Social media and academia do work well together – two years in and still a fan

It is now just over two years since I began tweeting and just under two years since I started blogging. My first end of year report saw me entering my second year as a fully converted Tweeter and Blogger and very happy indeed with my foray into the world of social media.  I had made new research contacts, got invitations to give talks to local conservation groups, got BBC Wildlife to acknowledge their vertebrate bias,

BBC Wildlife

been invited to give a talk on the subject at the Royal Entomological Society annual meeting and even got a publication in the journal Animal Conservation!  So I definitely finished 2013 on a high and began the New Year with an almost evangelical desire to convince all my colleagues to join in the fun.

So now here I am, two years in.
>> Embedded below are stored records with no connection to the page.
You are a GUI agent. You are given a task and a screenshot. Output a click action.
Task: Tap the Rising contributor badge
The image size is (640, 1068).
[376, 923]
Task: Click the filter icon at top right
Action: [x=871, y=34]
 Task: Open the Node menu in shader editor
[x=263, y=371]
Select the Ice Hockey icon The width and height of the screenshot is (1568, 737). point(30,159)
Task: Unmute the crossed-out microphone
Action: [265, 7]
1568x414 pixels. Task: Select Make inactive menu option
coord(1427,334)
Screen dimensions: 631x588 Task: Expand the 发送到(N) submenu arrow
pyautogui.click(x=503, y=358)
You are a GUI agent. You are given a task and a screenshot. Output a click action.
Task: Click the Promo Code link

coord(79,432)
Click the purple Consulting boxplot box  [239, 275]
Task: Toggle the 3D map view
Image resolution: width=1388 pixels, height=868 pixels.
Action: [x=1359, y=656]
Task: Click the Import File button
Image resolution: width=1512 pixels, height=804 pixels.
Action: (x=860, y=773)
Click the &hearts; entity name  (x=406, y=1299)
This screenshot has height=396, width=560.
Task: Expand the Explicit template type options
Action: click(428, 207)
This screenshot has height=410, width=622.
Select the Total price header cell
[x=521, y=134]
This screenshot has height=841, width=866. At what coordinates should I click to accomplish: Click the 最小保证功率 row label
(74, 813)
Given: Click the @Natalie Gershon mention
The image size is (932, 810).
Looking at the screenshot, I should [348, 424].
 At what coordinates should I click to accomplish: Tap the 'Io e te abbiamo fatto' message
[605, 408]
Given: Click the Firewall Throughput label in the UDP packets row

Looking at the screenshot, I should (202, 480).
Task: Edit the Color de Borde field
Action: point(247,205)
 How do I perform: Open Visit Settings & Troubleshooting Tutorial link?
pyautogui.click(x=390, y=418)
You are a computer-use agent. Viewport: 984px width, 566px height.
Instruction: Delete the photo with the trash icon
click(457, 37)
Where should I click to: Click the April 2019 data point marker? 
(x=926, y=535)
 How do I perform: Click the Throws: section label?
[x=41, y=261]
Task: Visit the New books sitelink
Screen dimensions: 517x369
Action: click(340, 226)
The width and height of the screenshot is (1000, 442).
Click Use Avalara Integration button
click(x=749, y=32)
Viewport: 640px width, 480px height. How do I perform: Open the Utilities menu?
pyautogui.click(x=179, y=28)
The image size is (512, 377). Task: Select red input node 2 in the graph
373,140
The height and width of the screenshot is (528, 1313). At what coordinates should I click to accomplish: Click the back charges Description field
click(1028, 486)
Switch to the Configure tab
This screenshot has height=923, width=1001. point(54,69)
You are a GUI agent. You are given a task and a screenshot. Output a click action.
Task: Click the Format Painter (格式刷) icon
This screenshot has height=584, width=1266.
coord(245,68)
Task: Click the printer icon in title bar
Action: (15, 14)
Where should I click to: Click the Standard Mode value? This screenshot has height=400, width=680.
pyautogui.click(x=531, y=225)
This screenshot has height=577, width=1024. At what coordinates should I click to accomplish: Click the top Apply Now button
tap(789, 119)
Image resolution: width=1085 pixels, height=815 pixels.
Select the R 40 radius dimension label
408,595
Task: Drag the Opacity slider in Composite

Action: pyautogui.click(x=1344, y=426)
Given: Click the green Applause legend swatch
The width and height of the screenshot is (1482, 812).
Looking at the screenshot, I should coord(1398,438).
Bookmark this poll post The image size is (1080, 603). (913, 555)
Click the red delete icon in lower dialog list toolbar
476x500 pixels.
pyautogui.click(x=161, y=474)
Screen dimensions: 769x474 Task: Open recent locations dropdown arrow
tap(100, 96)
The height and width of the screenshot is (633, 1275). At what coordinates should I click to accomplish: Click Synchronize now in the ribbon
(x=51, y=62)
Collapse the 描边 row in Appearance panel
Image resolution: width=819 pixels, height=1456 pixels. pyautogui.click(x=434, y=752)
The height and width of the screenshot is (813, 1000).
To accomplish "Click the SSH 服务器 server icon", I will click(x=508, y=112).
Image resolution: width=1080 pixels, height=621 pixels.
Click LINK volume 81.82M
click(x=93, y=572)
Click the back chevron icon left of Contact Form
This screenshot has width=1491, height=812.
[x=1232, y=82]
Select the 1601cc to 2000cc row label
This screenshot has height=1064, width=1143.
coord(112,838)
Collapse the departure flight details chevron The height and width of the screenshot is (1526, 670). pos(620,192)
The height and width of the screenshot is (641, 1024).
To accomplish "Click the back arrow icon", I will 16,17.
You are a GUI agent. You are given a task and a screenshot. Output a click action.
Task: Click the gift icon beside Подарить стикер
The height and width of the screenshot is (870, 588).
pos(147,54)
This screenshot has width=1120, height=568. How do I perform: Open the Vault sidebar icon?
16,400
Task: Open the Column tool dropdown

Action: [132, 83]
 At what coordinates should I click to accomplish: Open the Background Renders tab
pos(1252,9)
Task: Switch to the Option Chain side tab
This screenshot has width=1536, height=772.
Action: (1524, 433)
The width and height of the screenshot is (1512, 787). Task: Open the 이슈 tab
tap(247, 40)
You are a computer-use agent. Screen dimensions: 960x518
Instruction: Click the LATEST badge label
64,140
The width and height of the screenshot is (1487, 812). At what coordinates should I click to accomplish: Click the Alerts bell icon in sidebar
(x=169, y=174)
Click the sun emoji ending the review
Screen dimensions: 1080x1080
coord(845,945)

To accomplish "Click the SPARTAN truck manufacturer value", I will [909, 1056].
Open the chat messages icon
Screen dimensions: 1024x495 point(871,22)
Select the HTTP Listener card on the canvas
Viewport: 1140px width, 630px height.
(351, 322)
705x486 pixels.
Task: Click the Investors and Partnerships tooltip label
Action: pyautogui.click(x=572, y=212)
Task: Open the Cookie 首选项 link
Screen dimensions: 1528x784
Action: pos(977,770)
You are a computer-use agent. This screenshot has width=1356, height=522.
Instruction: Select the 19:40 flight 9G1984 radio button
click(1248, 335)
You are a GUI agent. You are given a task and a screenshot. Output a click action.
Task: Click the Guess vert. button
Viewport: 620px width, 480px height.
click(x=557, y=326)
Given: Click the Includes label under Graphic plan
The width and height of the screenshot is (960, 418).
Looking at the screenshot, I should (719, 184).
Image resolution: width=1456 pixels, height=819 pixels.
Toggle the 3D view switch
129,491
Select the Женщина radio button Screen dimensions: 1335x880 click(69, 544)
Is it still working for me?  Most definitely.  I have amassed over 2300 followers on Twitter and 124 people are signed up to receive updates to my blog.  I have, including this article, written 65 blog posts.  Views on my blog have increased from a daily average of 39 to 67 and at the time of writing it has received over 22000 views compared with just over 14000 last year.  I figure that this is considerably more exposure than I get from my published scientific papers.  That said, I have as a direct result of my blogging activities had two more papers published (Leather, 2014, 2015) and been asked to submit a more formal version of my end of year report to Antenna (the house journal of the Royal Entomological Society) which will give me a chance to sway a somewhat larger entomological audience than I had at the annual meeting last September (2013)! My good-natured jibes (via Twitter) at the Journal of Animal Ecology accusing them of a vertebrate bias, resulted in me being asked to edit one of their Virtual Issues which in turn, resulted in a very interesting post on their blog by their Editor-in-Chief Ken Wilson.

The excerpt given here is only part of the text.